Problem to solve – Your answer must be an exact copy of the listing that follows, with all pictures omitted.

===== Record excerpts =====

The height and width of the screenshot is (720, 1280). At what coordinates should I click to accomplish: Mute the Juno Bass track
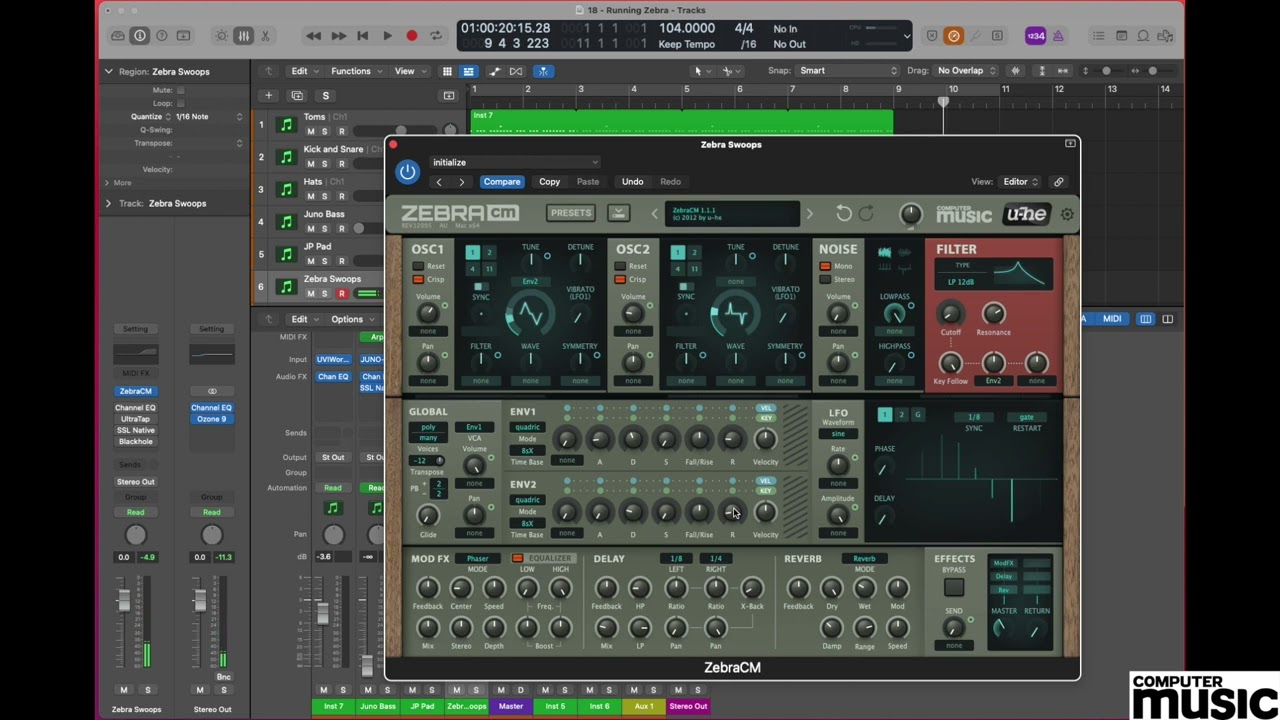(x=310, y=229)
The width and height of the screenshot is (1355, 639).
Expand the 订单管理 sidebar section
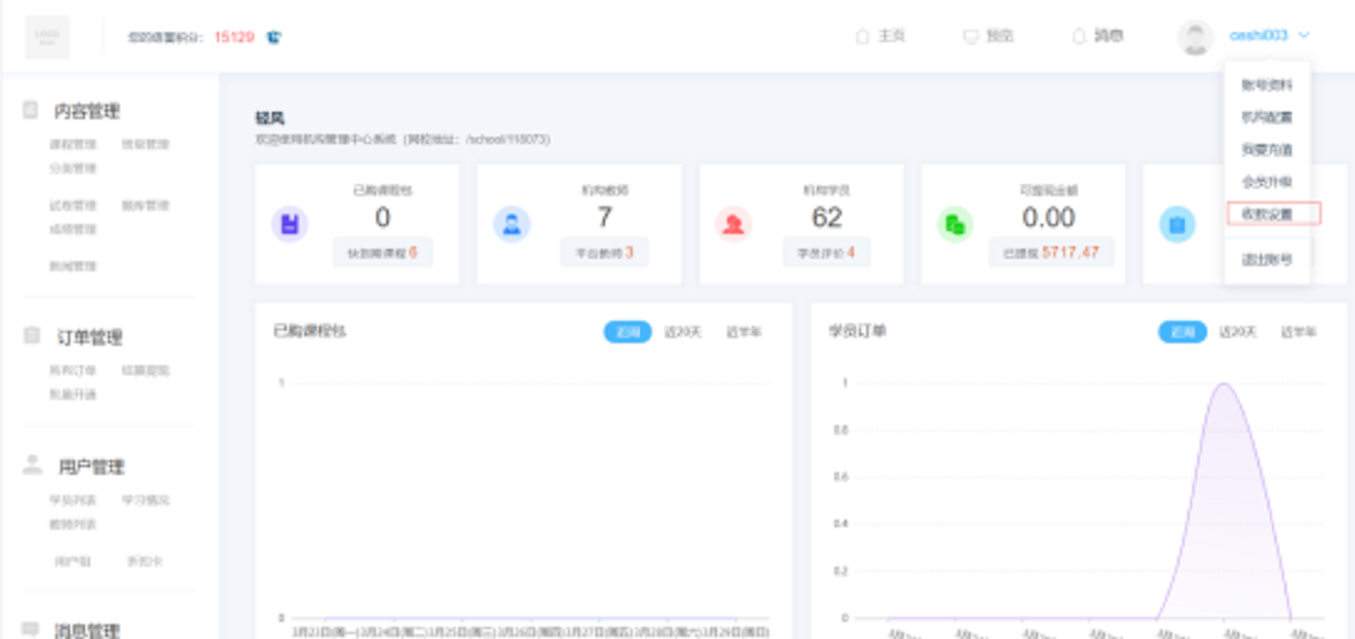pyautogui.click(x=89, y=337)
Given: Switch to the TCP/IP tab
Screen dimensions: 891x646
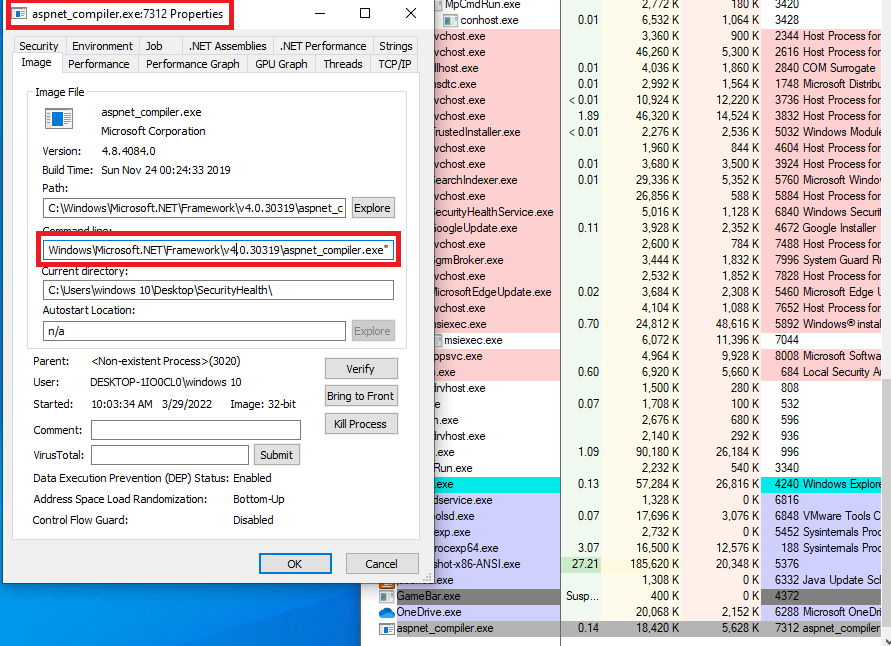Looking at the screenshot, I should (x=394, y=64).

=====

Response to this exercise –
The height and width of the screenshot is (720, 1280). At what coordinates should I click to accomplish: Mute the Juno Bass track
(x=310, y=229)
The width and height of the screenshot is (1355, 639).
Expand the 订单管理 sidebar section
pyautogui.click(x=89, y=337)
Given: Switch to the TCP/IP tab
Screen dimensions: 891x646
Looking at the screenshot, I should (x=394, y=64).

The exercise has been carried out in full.